*** Block opens ***
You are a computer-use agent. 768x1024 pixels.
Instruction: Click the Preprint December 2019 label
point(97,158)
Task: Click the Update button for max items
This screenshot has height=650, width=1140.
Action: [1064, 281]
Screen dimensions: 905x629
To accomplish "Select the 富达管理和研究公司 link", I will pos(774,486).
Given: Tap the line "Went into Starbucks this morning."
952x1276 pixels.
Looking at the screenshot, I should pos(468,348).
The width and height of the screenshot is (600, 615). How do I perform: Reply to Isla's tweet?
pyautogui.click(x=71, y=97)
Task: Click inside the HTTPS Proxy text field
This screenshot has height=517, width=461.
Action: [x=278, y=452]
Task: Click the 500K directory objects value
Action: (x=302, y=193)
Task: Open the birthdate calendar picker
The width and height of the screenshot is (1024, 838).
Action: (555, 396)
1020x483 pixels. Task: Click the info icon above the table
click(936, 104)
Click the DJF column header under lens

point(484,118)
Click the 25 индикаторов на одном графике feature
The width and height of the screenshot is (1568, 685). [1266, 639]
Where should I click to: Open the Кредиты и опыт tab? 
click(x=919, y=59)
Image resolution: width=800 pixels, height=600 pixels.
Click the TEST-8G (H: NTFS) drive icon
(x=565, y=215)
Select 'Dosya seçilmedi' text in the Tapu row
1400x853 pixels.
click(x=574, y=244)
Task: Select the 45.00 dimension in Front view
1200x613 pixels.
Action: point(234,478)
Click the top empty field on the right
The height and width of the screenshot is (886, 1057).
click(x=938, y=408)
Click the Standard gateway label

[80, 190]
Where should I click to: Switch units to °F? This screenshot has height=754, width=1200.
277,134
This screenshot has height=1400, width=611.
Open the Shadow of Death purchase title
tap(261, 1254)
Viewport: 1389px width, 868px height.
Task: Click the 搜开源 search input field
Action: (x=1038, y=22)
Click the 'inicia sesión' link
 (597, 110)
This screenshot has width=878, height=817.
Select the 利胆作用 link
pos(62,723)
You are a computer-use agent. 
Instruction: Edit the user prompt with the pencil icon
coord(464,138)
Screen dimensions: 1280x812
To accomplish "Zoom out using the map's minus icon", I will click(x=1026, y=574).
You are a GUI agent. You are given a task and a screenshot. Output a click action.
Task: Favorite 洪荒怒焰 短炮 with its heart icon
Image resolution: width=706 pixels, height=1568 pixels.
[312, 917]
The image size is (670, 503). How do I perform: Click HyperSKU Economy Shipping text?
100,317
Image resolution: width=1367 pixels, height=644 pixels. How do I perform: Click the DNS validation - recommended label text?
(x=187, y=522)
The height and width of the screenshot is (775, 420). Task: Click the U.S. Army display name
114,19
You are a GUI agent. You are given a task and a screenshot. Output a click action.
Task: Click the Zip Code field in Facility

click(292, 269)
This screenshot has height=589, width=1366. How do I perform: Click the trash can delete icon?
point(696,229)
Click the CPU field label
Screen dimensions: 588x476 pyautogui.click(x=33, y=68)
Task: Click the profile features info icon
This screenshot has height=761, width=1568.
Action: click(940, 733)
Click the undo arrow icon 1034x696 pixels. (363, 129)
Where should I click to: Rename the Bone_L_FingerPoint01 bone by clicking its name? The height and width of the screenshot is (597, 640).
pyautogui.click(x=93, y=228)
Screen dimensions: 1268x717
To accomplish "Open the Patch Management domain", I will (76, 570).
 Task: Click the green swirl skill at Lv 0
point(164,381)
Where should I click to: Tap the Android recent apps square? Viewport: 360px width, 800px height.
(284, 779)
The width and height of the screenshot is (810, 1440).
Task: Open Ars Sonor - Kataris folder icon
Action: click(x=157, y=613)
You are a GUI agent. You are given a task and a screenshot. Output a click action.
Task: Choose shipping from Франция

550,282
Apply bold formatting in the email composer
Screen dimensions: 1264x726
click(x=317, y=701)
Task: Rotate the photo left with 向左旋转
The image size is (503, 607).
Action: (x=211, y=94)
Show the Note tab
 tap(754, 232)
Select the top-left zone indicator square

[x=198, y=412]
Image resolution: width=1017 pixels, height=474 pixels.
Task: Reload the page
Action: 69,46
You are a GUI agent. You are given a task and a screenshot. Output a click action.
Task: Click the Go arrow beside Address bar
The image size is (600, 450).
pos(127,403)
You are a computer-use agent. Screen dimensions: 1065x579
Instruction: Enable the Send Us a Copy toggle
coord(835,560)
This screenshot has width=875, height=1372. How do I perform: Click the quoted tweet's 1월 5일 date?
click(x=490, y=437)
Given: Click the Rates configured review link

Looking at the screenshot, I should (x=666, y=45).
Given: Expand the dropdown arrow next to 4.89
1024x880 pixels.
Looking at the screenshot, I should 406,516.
*** Block closes ***
*What is being asked*
Print exactly the lines above, between the one holding "This screenshot has height=761, width=1568." and the one holding "Click the undo", inclusive, and nothing besides.

*Response below*
This screenshot has height=761, width=1568.
Action: click(940, 733)
Click the undo arrow icon 1034x696 pixels. (363, 129)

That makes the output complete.